*What the task requires*. Give the material below as a Markdown table with the columns "Row" and "Line". Number each row, and leave out blank lines.

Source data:

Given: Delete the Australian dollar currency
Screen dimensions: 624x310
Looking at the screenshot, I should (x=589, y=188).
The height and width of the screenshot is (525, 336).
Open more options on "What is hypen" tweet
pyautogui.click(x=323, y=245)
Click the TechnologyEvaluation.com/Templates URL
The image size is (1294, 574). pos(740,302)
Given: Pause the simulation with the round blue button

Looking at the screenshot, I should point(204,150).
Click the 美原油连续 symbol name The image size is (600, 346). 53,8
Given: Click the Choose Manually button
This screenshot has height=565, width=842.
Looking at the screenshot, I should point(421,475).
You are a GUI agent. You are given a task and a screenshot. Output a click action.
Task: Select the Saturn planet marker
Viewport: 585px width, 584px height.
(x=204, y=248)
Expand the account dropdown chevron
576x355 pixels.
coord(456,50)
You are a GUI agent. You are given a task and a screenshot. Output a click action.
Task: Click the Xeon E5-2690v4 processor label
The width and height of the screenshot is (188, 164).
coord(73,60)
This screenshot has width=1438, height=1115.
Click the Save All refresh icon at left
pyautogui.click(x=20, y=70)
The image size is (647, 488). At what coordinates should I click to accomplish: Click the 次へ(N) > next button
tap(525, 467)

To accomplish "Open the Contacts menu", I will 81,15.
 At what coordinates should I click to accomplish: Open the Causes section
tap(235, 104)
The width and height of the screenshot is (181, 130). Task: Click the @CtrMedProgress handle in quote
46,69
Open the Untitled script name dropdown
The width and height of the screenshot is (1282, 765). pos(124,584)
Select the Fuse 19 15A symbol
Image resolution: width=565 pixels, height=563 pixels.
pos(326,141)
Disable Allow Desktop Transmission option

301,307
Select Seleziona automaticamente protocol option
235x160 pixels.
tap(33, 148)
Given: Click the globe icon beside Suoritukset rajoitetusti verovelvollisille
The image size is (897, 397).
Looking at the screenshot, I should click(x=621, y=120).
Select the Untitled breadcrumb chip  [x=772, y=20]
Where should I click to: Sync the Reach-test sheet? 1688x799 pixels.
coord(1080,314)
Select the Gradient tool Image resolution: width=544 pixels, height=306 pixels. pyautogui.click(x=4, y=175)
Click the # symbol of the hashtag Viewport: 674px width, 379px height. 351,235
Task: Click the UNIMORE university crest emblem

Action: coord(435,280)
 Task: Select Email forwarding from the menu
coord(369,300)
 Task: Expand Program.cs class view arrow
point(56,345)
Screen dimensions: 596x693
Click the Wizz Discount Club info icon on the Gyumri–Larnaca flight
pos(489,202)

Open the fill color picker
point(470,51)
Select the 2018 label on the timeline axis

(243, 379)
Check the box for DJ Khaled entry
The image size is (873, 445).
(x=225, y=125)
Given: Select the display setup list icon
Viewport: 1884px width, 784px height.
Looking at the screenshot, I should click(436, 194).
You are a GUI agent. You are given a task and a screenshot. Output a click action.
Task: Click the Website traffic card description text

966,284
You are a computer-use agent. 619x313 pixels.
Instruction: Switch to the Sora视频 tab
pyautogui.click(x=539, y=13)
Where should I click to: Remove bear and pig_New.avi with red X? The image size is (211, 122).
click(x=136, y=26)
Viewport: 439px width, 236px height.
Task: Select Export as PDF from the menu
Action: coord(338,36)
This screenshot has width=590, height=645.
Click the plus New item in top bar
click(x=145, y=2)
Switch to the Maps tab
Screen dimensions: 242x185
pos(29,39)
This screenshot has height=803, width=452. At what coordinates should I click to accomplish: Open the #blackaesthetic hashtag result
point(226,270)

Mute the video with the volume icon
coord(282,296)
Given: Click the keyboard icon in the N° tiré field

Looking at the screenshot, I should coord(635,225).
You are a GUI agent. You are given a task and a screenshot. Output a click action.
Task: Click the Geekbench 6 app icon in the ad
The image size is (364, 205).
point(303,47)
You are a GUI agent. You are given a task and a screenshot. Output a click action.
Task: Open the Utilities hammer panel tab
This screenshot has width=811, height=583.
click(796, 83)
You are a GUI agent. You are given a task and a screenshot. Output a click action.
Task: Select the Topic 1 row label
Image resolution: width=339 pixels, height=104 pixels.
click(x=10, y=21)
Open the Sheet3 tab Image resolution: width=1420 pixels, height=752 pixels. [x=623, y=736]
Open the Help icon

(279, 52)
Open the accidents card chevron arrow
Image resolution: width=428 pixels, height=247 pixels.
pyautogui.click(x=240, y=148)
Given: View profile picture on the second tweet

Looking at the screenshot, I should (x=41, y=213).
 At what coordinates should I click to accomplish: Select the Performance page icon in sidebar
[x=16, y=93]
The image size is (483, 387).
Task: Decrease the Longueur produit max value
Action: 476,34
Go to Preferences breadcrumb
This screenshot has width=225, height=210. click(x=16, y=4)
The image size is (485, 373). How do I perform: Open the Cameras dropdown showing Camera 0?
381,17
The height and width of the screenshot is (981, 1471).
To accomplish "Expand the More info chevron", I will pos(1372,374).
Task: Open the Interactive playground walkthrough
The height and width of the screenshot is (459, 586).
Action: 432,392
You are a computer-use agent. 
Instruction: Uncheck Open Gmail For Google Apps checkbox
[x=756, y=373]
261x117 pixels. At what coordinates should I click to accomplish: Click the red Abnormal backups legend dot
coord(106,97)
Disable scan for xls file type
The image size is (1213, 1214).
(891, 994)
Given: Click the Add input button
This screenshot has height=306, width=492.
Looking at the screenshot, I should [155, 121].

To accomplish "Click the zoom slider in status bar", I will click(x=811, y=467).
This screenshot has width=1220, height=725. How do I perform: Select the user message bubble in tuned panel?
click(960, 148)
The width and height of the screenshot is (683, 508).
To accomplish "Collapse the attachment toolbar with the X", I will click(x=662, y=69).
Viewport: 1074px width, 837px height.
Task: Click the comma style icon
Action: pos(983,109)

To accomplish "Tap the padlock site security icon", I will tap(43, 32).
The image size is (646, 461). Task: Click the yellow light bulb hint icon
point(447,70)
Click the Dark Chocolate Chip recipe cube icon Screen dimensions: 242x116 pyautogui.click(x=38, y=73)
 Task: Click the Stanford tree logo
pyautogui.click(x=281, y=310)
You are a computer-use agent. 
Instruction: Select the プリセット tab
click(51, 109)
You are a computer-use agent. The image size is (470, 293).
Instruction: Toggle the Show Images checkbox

*Worked answer*.
| Row | Line |
|---|---|
| 1 | Given: Delete the Australian dollar currency |
| 2 | Screen dimensions: 624x310 |
| 3 | Looking at the screenshot, I should (x=589, y=188). |
| 4 | The height and width of the screenshot is (525, 336). |
| 5 | Open more options on "What is hypen" tweet |
| 6 | pyautogui.click(x=323, y=245) |
| 7 | Click the TechnologyEvaluation.com/Templates URL |
| 8 | The image size is (1294, 574). pos(740,302) |
| 9 | Given: Pause the simulation with the round blue button |
| 10 | Looking at the screenshot, I should point(204,150). |
| 11 | Click the 美原油连续 symbol name The image size is (600, 346). 53,8 |
| 12 | Given: Click the Choose Manually button |
| 13 | This screenshot has height=565, width=842. |
| 14 | Looking at the screenshot, I should point(421,475). |
| 15 | You are a GUI agent. You are given a task and a screenshot. Output a click action. |
| 16 | Task: Select the Saturn planet marker |
| 17 | Viewport: 585px width, 584px height. |
| 18 | (x=204, y=248) |
| 19 | Expand the account dropdown chevron |
| 20 | 576x355 pixels. |
| 21 | coord(456,50) |
| 22 | You are a GUI agent. You are given a task and a screenshot. Output a click action. |
| 23 | Task: Click the Xeon E5-2690v4 processor label |
| 24 | The width and height of the screenshot is (188, 164). |
| 25 | coord(73,60) |
| 26 | This screenshot has width=1438, height=1115. |
| 27 | Click the Save All refresh icon at left |
| 28 | pyautogui.click(x=20, y=70) |
| 29 | The image size is (647, 488). At what coordinates should I click to accomplish: Click the 次へ(N) > next button |
| 30 | tap(525, 467) |
| 31 | To accomplish "Open the Contacts menu", I will 81,15. |
| 32 |  At what coordinates should I click to accomplish: Open the Causes section |
| 33 | tap(235, 104) |
| 34 | The width and height of the screenshot is (181, 130). Task: Click the @CtrMedProgress handle in quote |
| 35 | 46,69 |
| 36 | Open the Untitled script name dropdown |
| 37 | The width and height of the screenshot is (1282, 765). pos(124,584) |
| 38 | Select the Fuse 19 15A symbol |
| 39 | Image resolution: width=565 pixels, height=563 pixels. |
| 40 | pos(326,141) |
| 41 | Disable Allow Desktop Transmission option |
| 42 | 301,307 |
| 43 | Select Seleziona automaticamente protocol option |
| 44 | 235x160 pixels. |
| 45 | tap(33, 148) |
| 46 | Given: Click the globe icon beside Suoritukset rajoitetusti verovelvollisille |
| 47 | The image size is (897, 397). |
| 48 | Looking at the screenshot, I should click(x=621, y=120). |
| 49 | Select the Untitled breadcrumb chip  [x=772, y=20] |
| 50 | Where should I click to: Sync the Reach-test sheet? 1688x799 pixels. |
| 51 | coord(1080,314) |
| 52 | Select the Gradient tool Image resolution: width=544 pixels, height=306 pixels. pyautogui.click(x=4, y=175) |
| 53 | Click the # symbol of the hashtag Viewport: 674px width, 379px height. 351,235 |
| 54 | Task: Click the UNIMORE university crest emblem |
| 55 | Action: coord(435,280) |
| 56 |  Task: Select Email forwarding from the menu |
| 57 | coord(369,300) |
| 58 |  Task: Expand Program.cs class view arrow |
| 59 | point(56,345) |
| 60 | Screen dimensions: 596x693 |
| 61 | Click the Wizz Discount Club info icon on the Gyumri–Larnaca flight |
| 62 | pos(489,202) |
| 63 | Open the fill color picker |
| 64 | point(470,51) |
| 65 | Select the 2018 label on the timeline axis |
| 66 | (243, 379) |
| 67 | Check the box for DJ Khaled entry |
| 68 | The image size is (873, 445). |
| 69 | (x=225, y=125) |
| 70 | Given: Select the display setup list icon |
| 71 | Viewport: 1884px width, 784px height. |
| 72 | Looking at the screenshot, I should click(436, 194). |
| 73 | You are a GUI agent. You are given a task and a screenshot. Output a click action. |
| 74 | Task: Click the Website traffic card description text |
| 75 | 966,284 |
| 76 | You are a computer-use agent. 619x313 pixels. |
| 77 | Instruction: Switch to the Sora视频 tab |
| 78 | pyautogui.click(x=539, y=13) |
| 79 | Where should I click to: Remove bear and pig_New.avi with red X? The image size is (211, 122). |
| 80 | click(x=136, y=26) |
| 81 | Viewport: 439px width, 236px height. |
| 82 | Task: Select Export as PDF from the menu |
| 83 | Action: coord(338,36) |
| 84 | This screenshot has width=590, height=645. |
| 85 | Click the plus New item in top bar |
| 86 | click(x=145, y=2) |
| 87 | Switch to the Maps tab |
| 88 | Screen dimensions: 242x185 |
| 89 | pos(29,39) |
| 90 | This screenshot has height=803, width=452. At what coordinates should I click to accomplish: Open the #blackaesthetic hashtag result |
| 91 | point(226,270) |
| 92 | Mute the video with the volume icon |
| 93 | coord(282,296) |
| 94 | Given: Click the keyboard icon in the N° tiré field |
| 95 | Looking at the screenshot, I should coord(635,225). |
| 96 | You are a GUI agent. You are given a task and a screenshot. Output a click action. |
| 97 | Task: Click the Geekbench 6 app icon in the ad |
| 98 | The image size is (364, 205). |
| 99 | point(303,47) |
| 100 | You are a GUI agent. You are given a task and a screenshot. Output a click action. |
| 101 | Task: Open the Utilities hammer panel tab |
| 102 | This screenshot has width=811, height=583. |
| 103 | click(796, 83) |
| 104 | You are a GUI agent. You are given a task and a screenshot. Output a click action. |
| 105 | Task: Select the Topic 1 row label |
| 106 | Image resolution: width=339 pixels, height=104 pixels. |
| 107 | click(x=10, y=21) |
| 108 | Open the Sheet3 tab Image resolution: width=1420 pixels, height=752 pixels. [x=623, y=736] |
| 109 | Open the Help icon |
| 110 | (279, 52) |
| 111 | Open the accidents card chevron arrow |
| 112 | Image resolution: width=428 pixels, height=247 pixels. |
| 113 | pyautogui.click(x=240, y=148) |
| 114 | Given: View profile picture on the second tweet |
| 115 | Looking at the screenshot, I should (x=41, y=213). |
| 116 |  At what coordinates should I click to accomplish: Select the Performance page icon in sidebar |
| 117 | [x=16, y=93] |
| 118 | The image size is (483, 387). |
| 119 | Task: Decrease the Longueur produit max value |
| 120 | Action: 476,34 |
| 121 | Go to Preferences breadcrumb |
| 122 | This screenshot has width=225, height=210. click(x=16, y=4) |
| 123 | The image size is (485, 373). How do I perform: Open the Cameras dropdown showing Camera 0? |
| 124 | 381,17 |
| 125 | The height and width of the screenshot is (981, 1471). |
| 126 | To accomplish "Expand the More info chevron", I will pos(1372,374). |
| 127 | Task: Open the Interactive playground walkthrough |
| 128 | The height and width of the screenshot is (459, 586). |
| 129 | Action: 432,392 |
| 130 | You are a computer-use agent.  |
| 131 | Instruction: Uncheck Open Gmail For Google Apps checkbox |
| 132 | [x=756, y=373] |
| 133 | 261x117 pixels. At what coordinates should I click to accomplish: Click the red Abnormal backups legend dot |
| 134 | coord(106,97) |
| 135 | Disable scan for xls file type |
| 136 | The image size is (1213, 1214). |
| 137 | (891, 994) |
| 138 | Given: Click the Add input button |
| 139 | This screenshot has height=306, width=492. |
| 140 | Looking at the screenshot, I should [155, 121]. |
| 141 | To accomplish "Click the zoom slider in status bar", I will click(x=811, y=467). |
| 142 | This screenshot has width=1220, height=725. How do I perform: Select the user message bubble in tuned panel? |
| 143 | click(960, 148) |
| 144 | The width and height of the screenshot is (683, 508). |
| 145 | To accomplish "Collapse the attachment toolbar with the X", I will click(x=662, y=69). |
| 146 | Viewport: 1074px width, 837px height. |
| 147 | Task: Click the comma style icon |
| 148 | Action: pos(983,109) |
| 149 | To accomplish "Tap the padlock site security icon", I will tap(43, 32). |
| 150 | The image size is (646, 461). Task: Click the yellow light bulb hint icon |
| 151 | point(447,70) |
| 152 | Click the Dark Chocolate Chip recipe cube icon Screen dimensions: 242x116 pyautogui.click(x=38, y=73) |
| 153 |  Task: Click the Stanford tree logo |
| 154 | pyautogui.click(x=281, y=310) |
| 155 | You are a computer-use agent.  |
| 156 | Instruction: Select the プリセット tab |
| 157 | click(51, 109) |
| 158 | You are a computer-use agent. The image size is (470, 293). |
| 159 | Instruction: Toggle the Show Images checkbox |